Look below for the line containing "The width and height of the screenshot is (768, 392)."; from there through the line containing "The width and height of the screenshot is (1210, 725).", both lines included, please set down each line exactly and nothing else.

● ● ● ●

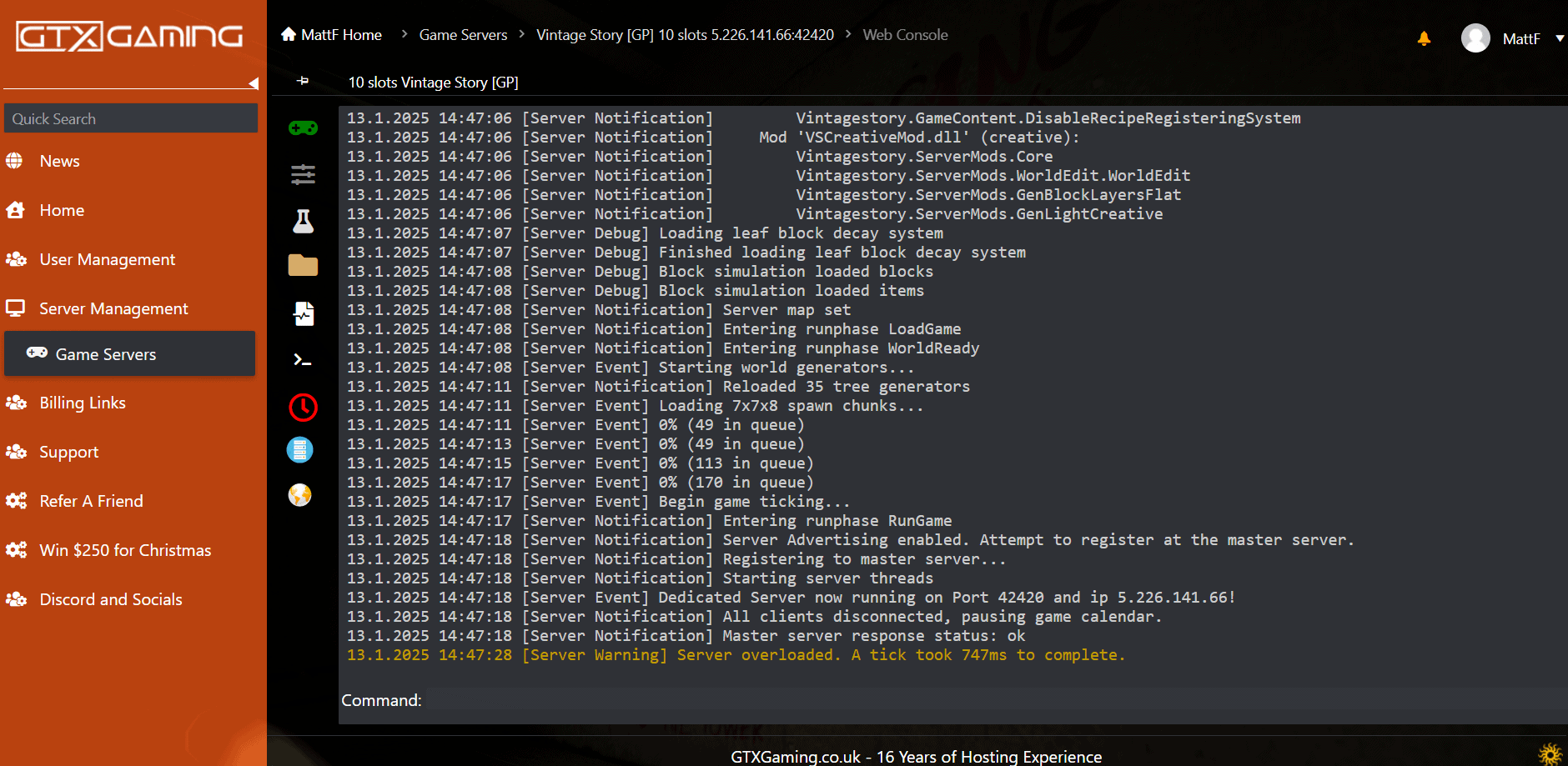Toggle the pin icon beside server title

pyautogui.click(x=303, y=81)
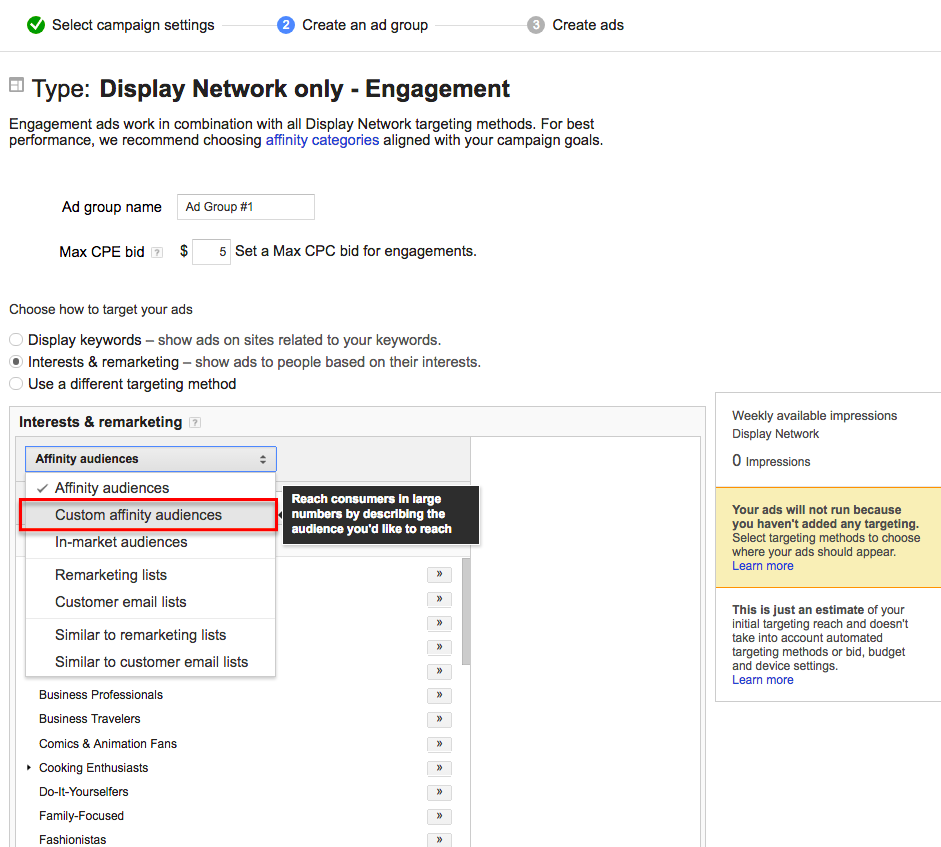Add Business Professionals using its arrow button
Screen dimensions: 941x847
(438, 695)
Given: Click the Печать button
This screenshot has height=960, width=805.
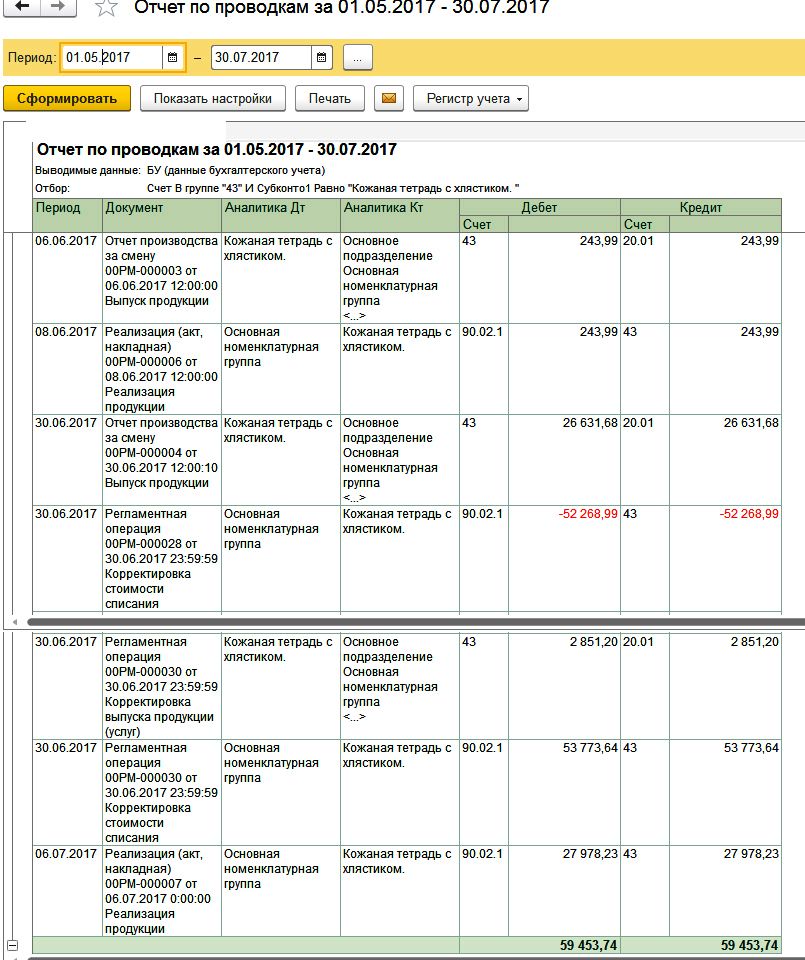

● ● ● ●

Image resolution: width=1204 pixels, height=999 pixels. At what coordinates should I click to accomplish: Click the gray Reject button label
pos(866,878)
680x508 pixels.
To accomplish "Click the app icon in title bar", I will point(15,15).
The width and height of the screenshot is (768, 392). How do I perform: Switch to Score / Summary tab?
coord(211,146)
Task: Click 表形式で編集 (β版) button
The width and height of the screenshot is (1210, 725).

● ● ● ●

> EXERCISE SOLUTION:
The width and height of the screenshot is (768, 392). How do I perform: Switch to Score / Summary tab?
coord(211,146)
Task: Click 表形式で編集 (β版) button
The width and height of the screenshot is (1210, 725).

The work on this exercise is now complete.